» **Goal of the exercise**
Start at the line in the entries below that contains "女性向け (242, 920)", stop at the line that contains "下野市 (328, 2379)", and output exactly the lines in that span, both ends included.

BEGIN Supplied entries

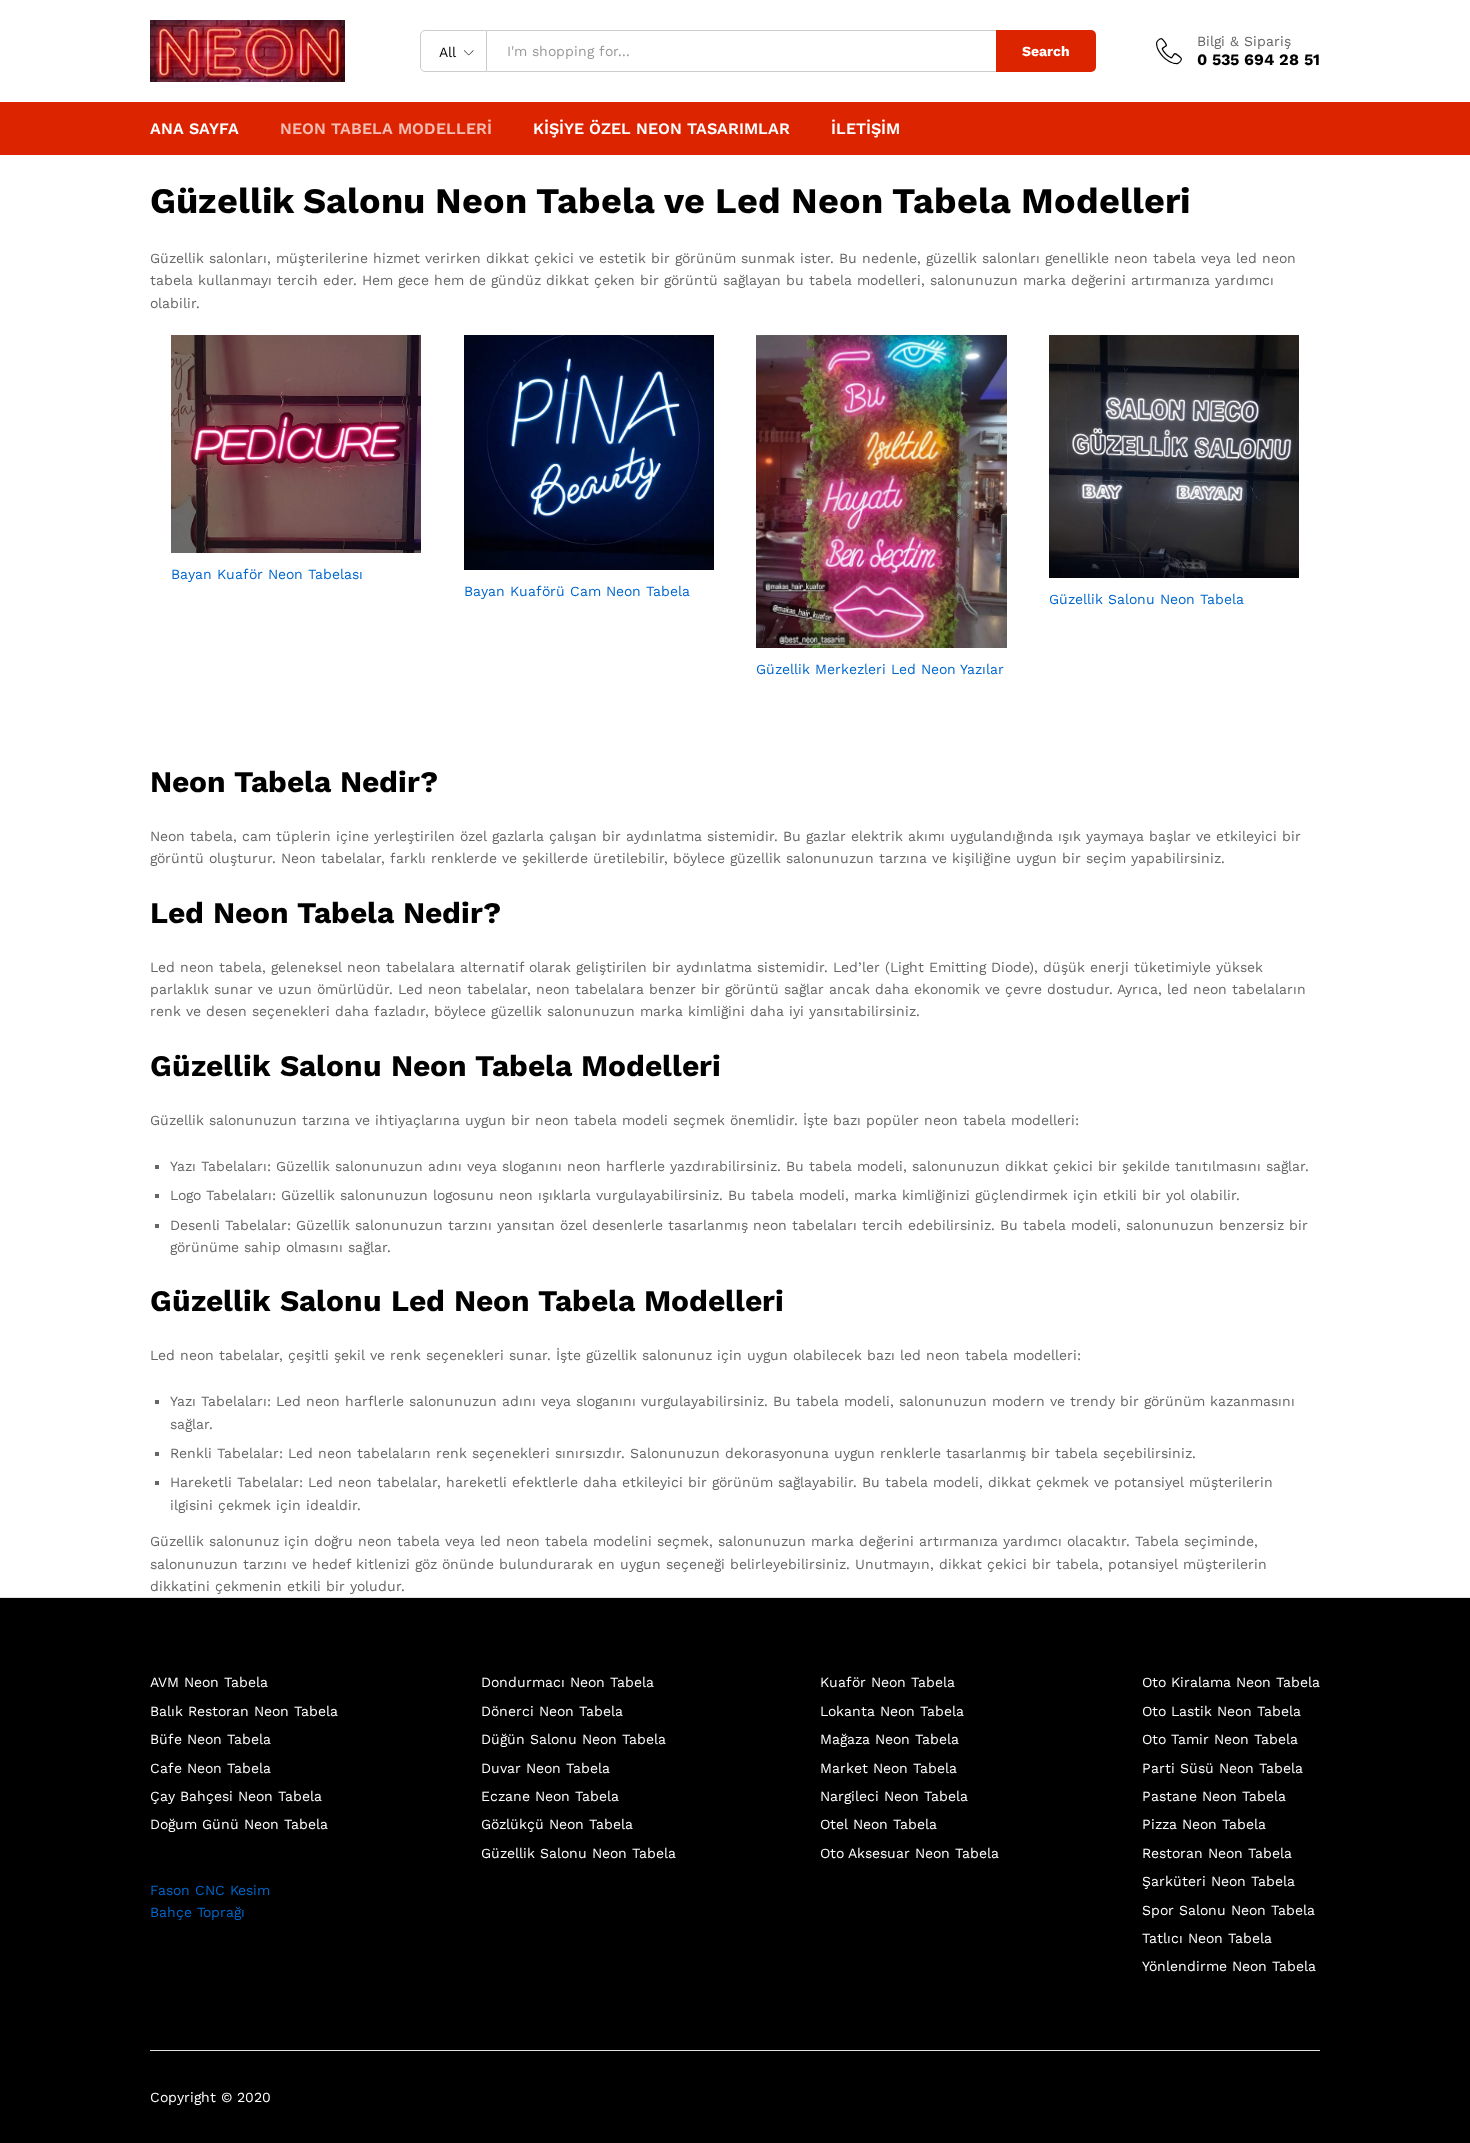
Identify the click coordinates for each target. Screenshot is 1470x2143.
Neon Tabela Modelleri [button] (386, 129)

END Supplied entries
BEGIN Supplied entries

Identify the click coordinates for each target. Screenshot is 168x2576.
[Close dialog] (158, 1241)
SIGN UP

END Supplied entries
BEGIN Supplied entries

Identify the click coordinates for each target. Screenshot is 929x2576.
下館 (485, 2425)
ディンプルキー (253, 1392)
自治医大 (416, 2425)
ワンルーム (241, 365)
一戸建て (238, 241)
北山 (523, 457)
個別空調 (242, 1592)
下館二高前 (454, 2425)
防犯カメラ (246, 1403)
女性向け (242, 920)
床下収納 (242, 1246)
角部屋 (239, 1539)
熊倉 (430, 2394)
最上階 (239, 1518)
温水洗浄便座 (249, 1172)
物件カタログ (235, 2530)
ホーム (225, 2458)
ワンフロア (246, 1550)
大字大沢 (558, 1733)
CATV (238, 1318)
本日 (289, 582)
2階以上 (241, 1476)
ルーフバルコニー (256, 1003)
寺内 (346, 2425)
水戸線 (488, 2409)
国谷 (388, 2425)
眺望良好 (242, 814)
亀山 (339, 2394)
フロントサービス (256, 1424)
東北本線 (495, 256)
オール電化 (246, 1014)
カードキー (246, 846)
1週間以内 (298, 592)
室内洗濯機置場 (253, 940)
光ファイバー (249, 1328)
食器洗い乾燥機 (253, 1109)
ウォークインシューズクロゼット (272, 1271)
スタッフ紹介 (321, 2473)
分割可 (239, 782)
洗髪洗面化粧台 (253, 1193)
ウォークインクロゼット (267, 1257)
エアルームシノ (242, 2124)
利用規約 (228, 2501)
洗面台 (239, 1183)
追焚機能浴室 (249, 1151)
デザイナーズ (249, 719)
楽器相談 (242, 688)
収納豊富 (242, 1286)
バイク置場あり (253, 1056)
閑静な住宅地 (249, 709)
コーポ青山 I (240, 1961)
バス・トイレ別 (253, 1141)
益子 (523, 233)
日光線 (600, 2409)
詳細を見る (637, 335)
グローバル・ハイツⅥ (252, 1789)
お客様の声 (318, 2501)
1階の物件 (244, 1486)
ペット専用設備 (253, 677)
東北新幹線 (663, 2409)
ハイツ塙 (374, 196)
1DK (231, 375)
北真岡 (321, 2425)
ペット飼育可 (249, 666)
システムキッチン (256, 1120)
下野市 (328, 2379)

END Supplied entries

» **Answer section**
女性向け (242, 920)
床下収納 (242, 1246)
角部屋 (239, 1539)
熊倉 (430, 2394)
最上階 (239, 1518)
温水洗浄便座 (249, 1172)
物件カタログ (235, 2530)
ホーム (225, 2458)
ワンフロア (246, 1550)
大字大沢 (558, 1733)
CATV (238, 1318)
本日 (289, 582)
2階以上 (241, 1476)
ルーフバルコニー (256, 1003)
寺内 (346, 2425)
水戸線 (488, 2409)
国谷 (388, 2425)
眺望良好 (242, 814)
亀山 (339, 2394)
フロントサービス (256, 1424)
東北本線 (495, 256)
オール電化 (246, 1014)
カードキー (246, 846)
1週間以内 (298, 592)
室内洗濯機置場 (253, 940)
光ファイバー (249, 1328)
食器洗い乾燥機 (253, 1109)
ウォークインシューズクロゼット (272, 1271)
スタッフ紹介 (321, 2473)
分割可 (239, 782)
洗髪洗面化粧台 (253, 1193)
ウォークインクロゼット (267, 1257)
エアルームシノ (242, 2124)
利用規約 (228, 2501)
洗面台 (239, 1183)
追焚機能浴室 (249, 1151)
デザイナーズ (249, 719)
楽器相談 (242, 688)
収納豊富 (242, 1286)
バイク置場あり (253, 1056)
閑静な住宅地 (249, 709)
コーポ青山 I (240, 1961)
バス・トイレ別 (253, 1141)
益子 (523, 233)
日光線 (600, 2409)
詳細を見る (637, 335)
グローバル・ハイツⅥ (252, 1789)
お客様の声 (318, 2501)
1階の物件 (244, 1486)
ペット専用設備 (253, 677)
東北新幹線 (663, 2409)
ハイツ塙 (374, 196)
1DK (231, 375)
北真岡 (321, 2425)
ペット飼育可 (249, 666)
システムキッチン (256, 1120)
下野市 (328, 2379)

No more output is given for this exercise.